Your comment seems to lack context.

There has been no space exploration program without missed deadlines and budget overruns.

Lots of space exploration projects have gone completely sideways.

In contrast, SpaceX has made advancements at an incredible rate and on a tighter budget than any comparable program. If there even is a comparable program any more!

China is moving fast, but far behind SpaceX at this point.

Russia's capabilities have stalled.

NASA's capabilities have dramatically regressed. Their current promises are for a rocket that costs something on the order of $1 billion per launch. That's a promise many would laud them for breaking!

“It is not the critic who counts; not the man who points out how the strong man stumbles, or where the doer of deeds could have done them better. The credit belongs to the man who is actually in the arena, whose face is marred by dust and sweat and blood; who strives valiantly; who errs, who comes short again and again, because there is no effort without error and shortcoming; but who does actually strive to do the deeds; who knows great enthusiasms, the great devotions; who spends himself in a worthy cause; who at the best knows in the end the triumph of high achievement, and who at the worst, if he fails, at least fails while daring greatly, so that his place shall never be with those cold and timid souls who neither know victory nor defeat.”

-- Theadore Roosevelt

Edit: sentence structure

skissane|4 years ago

One can make legitimate criticisms without engaging in the flamewar style of "Elon Musk is a welfare queen", as the great-grandparent comment does.

That kind of unnecessarily inflammatory language distracts from serious discussion of criticisms.

enlyth|4 years ago

I think a lot of people are frustrated about how so many idolize him to the point where anything he is involved in is immune to criticism.

Tuna-Fish|4 years ago

> Least we forget they promised cheap international travel via rocket, without any safety mechanisms, that takes 40 minutes to get around the world, to start being operational next year.

No, they did not. The earliest date anyone put on that was Shotwell, who in 2018 said "within 10 years". So the deadline to miss is 2028.

I don't think that's particularly realistic either, at least for humans, but let's not invent even more wild estimates than what SpaceX puts out.

resonantjacket5|4 years ago

? I mean are we comparing it to the government's SLS. Or tech industries ability to obey deadlines?

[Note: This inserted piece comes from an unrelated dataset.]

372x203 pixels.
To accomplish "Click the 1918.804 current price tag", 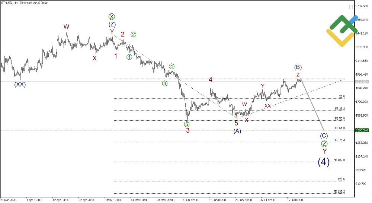I will pos(362,82).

Honestly really confused, Starlink hasn't been that behind the deadlines and the Space X launches have brought down space launch costs so not sure what exactly you're talking about.

tiborsaas|4 years ago

My downvote was triggered by calling reusability a business mistake which I find ridiculous. It drives prices down (new business), beats competition (gain market share) while creating a positive precedent (less waste).

immmmmm|4 years ago

i disagree with the less waste argument. there is clearly a rebound effect here: by making the price cheaper and significantly increasing the mass that goes to orbit you eventually generate more waste.

echelon|4 years ago

They can land rockets on autonomous boats, for goodness sake.